Planer isn’t a specialist in Westerns, for his outdoor shots in The Big Country, though often spectacular, have none of the artist’s touch of a Winton C. Hoch in She Wore a Yellow Ribbon and The Searchers, nor of a William H. Clothier in The Man Who Shot Liberty Valance and Cheyenne Autumn, nor of any other John Ford photographer—Bert Glennon, Charles Lawton, Arthur Miller. After all, it was Ford’s eye (he wore a patch over the bad eye), more than his cameramen’s, that envisioned on screen those magnificent landscapes, especially of Monument Valley.
If the plot of The Big Country is a blend of the routine, a mix of two basic ideas, the untested easterner out West and a feud between cattle ranchers, Jerome Moross’ music is the real breakthrough, the memory clincher, the ingredient that most sets this film apart from other Westerns.
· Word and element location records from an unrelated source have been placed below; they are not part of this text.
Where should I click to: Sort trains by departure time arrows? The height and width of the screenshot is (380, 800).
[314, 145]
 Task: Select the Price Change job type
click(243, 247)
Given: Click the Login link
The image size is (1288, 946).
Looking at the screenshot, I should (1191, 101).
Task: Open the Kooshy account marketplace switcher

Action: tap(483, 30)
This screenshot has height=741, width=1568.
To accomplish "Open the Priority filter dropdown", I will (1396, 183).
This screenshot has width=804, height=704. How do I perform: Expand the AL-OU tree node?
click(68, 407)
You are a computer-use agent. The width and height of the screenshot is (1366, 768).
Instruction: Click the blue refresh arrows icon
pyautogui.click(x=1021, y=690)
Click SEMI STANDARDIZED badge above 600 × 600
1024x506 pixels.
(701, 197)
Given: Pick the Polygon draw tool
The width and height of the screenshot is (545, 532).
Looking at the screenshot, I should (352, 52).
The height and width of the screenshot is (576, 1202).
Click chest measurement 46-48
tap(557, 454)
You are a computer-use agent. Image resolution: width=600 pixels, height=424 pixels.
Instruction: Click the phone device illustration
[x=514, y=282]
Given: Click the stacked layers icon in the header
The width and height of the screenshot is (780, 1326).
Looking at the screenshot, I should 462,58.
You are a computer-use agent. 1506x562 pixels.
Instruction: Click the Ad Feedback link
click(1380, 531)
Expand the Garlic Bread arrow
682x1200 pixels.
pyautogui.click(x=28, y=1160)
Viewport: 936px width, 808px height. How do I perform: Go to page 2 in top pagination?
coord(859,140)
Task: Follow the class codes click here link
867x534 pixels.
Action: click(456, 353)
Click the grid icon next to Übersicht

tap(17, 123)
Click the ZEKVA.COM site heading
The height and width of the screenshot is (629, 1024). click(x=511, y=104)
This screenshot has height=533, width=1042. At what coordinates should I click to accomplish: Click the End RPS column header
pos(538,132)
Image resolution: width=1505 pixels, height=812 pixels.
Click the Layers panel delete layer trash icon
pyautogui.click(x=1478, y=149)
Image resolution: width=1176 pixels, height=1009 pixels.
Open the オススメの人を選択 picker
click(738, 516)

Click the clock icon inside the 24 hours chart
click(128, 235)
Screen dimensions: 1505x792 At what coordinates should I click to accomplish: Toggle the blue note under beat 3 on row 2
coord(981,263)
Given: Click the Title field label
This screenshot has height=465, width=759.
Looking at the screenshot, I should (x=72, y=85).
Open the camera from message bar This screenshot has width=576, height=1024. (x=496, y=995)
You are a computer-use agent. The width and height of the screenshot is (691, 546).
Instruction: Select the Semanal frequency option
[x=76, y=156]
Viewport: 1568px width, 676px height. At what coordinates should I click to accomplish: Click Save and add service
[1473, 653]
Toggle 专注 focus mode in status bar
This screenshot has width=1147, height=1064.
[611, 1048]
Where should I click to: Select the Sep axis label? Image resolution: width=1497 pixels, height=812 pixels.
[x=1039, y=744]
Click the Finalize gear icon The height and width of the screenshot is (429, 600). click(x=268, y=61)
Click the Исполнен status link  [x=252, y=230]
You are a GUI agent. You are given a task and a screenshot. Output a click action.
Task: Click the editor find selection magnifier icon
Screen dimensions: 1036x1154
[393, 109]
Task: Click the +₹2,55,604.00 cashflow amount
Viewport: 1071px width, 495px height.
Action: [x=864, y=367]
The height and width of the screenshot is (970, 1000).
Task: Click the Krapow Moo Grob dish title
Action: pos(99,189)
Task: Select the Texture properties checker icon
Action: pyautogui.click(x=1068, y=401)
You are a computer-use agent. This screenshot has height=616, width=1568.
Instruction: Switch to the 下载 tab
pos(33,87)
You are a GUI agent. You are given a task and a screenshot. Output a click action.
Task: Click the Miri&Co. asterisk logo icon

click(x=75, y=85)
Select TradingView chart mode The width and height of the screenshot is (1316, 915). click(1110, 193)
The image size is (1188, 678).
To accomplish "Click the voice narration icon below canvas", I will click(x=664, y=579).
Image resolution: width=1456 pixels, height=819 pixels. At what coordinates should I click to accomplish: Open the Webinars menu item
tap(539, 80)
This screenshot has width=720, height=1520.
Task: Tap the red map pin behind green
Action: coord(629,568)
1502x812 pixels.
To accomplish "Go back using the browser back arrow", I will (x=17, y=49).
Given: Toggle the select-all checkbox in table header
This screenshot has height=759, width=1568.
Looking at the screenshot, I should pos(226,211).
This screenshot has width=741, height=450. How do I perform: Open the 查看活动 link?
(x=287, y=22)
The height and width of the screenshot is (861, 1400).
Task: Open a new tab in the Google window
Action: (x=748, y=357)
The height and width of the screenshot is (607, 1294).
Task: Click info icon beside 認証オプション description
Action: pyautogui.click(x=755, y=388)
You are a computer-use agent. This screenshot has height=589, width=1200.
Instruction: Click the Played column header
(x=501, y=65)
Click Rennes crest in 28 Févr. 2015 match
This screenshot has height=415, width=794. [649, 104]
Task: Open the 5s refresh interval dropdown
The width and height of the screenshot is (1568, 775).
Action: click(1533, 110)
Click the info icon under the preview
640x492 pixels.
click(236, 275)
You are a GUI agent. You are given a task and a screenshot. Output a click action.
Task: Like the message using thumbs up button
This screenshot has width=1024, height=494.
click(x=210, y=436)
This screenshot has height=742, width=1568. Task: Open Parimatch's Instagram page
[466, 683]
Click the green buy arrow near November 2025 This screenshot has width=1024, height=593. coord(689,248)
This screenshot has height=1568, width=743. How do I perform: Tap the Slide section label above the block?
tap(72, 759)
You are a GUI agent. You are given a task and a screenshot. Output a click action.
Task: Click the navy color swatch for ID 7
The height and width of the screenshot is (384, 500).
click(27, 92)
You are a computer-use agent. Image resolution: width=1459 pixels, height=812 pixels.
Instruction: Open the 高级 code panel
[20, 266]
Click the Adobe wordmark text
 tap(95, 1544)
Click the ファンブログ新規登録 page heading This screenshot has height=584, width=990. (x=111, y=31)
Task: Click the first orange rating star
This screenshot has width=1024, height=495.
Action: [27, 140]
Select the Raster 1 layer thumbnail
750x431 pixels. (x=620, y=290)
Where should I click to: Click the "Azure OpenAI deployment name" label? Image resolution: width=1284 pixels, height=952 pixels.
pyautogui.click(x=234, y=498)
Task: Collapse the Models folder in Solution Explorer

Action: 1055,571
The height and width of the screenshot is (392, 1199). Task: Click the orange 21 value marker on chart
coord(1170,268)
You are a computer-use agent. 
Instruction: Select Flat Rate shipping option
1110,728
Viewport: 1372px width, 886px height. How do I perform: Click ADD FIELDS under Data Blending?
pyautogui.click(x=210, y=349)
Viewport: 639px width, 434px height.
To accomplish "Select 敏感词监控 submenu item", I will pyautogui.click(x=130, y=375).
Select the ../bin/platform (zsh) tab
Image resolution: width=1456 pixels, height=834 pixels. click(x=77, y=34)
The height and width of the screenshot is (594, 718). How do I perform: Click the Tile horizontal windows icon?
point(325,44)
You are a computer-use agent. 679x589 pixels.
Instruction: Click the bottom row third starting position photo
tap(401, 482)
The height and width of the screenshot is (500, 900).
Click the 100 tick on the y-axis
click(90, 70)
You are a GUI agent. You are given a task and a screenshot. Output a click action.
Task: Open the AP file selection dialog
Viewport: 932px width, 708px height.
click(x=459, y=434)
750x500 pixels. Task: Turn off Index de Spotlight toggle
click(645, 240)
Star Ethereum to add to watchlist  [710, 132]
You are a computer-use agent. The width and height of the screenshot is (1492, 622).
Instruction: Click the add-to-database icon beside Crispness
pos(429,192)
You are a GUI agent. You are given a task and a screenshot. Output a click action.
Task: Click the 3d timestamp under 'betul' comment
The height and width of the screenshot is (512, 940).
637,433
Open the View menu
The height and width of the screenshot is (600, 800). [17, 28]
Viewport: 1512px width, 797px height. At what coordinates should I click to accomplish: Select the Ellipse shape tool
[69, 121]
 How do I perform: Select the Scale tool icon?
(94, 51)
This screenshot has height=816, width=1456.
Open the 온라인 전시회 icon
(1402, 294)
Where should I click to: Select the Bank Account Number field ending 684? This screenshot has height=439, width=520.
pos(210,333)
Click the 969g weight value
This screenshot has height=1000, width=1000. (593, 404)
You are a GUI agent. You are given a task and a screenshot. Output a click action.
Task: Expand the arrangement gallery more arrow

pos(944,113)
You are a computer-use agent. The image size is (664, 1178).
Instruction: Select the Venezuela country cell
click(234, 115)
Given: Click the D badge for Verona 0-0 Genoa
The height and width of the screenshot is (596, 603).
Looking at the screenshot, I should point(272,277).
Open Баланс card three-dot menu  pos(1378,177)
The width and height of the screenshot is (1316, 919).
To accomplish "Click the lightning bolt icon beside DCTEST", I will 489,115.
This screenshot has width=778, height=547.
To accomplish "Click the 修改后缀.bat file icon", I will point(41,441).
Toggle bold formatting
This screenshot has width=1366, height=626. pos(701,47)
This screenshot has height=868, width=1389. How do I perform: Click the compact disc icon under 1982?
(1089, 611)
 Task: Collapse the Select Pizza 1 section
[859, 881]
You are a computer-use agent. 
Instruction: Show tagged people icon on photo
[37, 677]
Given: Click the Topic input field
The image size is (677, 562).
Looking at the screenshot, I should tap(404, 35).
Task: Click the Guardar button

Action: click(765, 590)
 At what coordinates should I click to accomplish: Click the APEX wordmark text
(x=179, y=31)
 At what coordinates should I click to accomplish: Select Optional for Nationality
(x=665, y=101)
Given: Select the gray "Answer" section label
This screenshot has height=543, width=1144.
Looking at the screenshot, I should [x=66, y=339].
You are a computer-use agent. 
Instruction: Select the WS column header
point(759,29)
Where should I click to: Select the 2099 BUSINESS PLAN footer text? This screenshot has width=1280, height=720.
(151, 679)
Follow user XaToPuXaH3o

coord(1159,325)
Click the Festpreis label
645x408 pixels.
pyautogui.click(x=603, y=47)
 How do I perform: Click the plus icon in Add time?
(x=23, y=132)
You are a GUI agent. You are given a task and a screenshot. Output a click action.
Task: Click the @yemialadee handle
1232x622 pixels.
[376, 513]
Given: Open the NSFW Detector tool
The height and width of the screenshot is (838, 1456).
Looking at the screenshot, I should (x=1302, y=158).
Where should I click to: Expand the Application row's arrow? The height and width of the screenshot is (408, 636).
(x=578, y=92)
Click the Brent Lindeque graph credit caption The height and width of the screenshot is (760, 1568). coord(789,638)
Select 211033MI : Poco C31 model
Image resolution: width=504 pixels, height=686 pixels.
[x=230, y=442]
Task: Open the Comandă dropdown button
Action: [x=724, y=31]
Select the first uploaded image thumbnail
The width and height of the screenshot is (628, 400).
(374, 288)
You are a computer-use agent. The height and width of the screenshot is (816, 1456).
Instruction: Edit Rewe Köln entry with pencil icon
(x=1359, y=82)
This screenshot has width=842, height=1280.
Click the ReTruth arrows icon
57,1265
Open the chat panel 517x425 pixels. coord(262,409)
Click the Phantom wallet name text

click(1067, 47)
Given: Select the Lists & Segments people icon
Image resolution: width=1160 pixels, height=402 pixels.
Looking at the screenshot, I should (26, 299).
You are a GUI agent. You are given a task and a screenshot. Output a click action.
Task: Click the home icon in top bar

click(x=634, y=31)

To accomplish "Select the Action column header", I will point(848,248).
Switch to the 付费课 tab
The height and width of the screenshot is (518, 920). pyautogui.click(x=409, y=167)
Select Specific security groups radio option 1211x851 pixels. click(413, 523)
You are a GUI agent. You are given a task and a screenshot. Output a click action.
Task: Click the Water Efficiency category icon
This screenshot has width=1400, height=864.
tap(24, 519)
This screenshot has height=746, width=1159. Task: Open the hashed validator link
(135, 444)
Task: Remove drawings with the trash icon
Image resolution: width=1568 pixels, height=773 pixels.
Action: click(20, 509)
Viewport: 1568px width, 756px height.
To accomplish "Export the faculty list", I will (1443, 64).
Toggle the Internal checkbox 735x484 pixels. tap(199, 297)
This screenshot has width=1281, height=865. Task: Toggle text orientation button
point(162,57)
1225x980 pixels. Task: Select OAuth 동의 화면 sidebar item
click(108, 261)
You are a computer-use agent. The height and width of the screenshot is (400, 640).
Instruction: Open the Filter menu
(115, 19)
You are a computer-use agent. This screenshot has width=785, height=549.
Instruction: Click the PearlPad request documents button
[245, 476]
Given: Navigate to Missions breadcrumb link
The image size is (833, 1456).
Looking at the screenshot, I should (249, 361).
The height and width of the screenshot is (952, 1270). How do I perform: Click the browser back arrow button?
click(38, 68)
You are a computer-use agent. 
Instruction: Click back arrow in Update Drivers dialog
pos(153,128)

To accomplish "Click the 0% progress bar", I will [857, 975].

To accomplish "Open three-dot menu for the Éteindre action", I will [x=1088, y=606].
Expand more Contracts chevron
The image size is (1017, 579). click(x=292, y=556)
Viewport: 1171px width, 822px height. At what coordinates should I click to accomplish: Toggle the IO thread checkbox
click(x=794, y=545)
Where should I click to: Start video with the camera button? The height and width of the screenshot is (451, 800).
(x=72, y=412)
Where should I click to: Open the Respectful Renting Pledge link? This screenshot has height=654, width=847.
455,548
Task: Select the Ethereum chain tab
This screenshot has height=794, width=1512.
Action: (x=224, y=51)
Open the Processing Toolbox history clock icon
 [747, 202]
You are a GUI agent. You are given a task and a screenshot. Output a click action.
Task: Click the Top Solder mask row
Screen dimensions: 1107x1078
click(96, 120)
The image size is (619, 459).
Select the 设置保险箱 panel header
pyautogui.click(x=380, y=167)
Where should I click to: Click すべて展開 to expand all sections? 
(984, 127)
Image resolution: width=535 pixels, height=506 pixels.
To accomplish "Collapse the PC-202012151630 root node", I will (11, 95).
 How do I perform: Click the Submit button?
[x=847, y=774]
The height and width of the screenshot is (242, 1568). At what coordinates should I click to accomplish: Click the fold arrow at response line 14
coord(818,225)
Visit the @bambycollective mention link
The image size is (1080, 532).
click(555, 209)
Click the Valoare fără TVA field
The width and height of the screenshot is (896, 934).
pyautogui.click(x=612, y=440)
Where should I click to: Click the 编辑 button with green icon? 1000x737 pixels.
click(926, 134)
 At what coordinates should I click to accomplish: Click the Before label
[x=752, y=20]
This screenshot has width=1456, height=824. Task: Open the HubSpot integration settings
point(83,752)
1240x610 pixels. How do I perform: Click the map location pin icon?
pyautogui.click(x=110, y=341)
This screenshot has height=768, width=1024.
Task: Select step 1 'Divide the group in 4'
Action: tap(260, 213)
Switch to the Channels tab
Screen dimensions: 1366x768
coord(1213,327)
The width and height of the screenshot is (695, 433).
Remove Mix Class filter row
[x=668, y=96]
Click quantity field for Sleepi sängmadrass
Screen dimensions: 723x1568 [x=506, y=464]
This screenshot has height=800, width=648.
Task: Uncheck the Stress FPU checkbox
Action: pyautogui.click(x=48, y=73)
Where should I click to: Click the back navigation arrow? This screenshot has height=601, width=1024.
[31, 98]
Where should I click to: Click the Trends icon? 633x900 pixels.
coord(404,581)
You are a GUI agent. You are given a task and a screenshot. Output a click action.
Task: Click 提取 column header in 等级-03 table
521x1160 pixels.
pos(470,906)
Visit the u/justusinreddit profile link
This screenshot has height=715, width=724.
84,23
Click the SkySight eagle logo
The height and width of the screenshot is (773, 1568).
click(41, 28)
And the score wastes no time. Wow, how it kicks off! Immediately! Like an esthetic slap in the face. Following a brief trumpet fanfare and set against excited, whirling strings, the main theme is literally thrown out unabashedly, vibrant and rhythmically full of syncopated accents. That the music, at the same time, ideally fits the screen image is incidental. Although there are other tunes, those for “The Big Muddy,” the Terrill ranch and a love theme, this opening melody is the most memorable, undergoing endless variations in support of any number of different scenes and sentiments. Sometimes the variations are so cunning and subtle as to be—if never unrecognizable, then often unrecognized.
At the beginning of many a Western, the camera following a train, a lone rider or a stagecoach or buckboard across a wide landscape is a cliché worn even beyond the threadbare. And, yes, in this case it is McKay’s stagecoach rattling over the hills and valleys. Not the coach, not the scenery—it is the music which captures the attention and suggests that something unusual is in store for the viewer—more correctly,the listener.
Amazing to consider. At about this time, Dimitri Tiomkin had established himself as the composer, par excellence, of the Western score. The 1950s was perhaps his most productive decade for the genre—Giant, Friendly Persuasion, Gunfight at the O.K. Corral, Rio Bravo, Last Train from Gun Hill and other titles. Although Moross had written some movie scores before The Big Country, he was primarily an arranger, orchestrator and conductor. But here, in one swoop, even without the added color of the balladeer or the chorus of some Tiomkin scores, Moross has written something formidable, a challenge to all scores in the genre, including those by Tiomkin, Elmer Bernstein and Ennio Morricone.
The Big Country has conceivably the greatest Western score ever written, and Moross’ only Oscar nomination.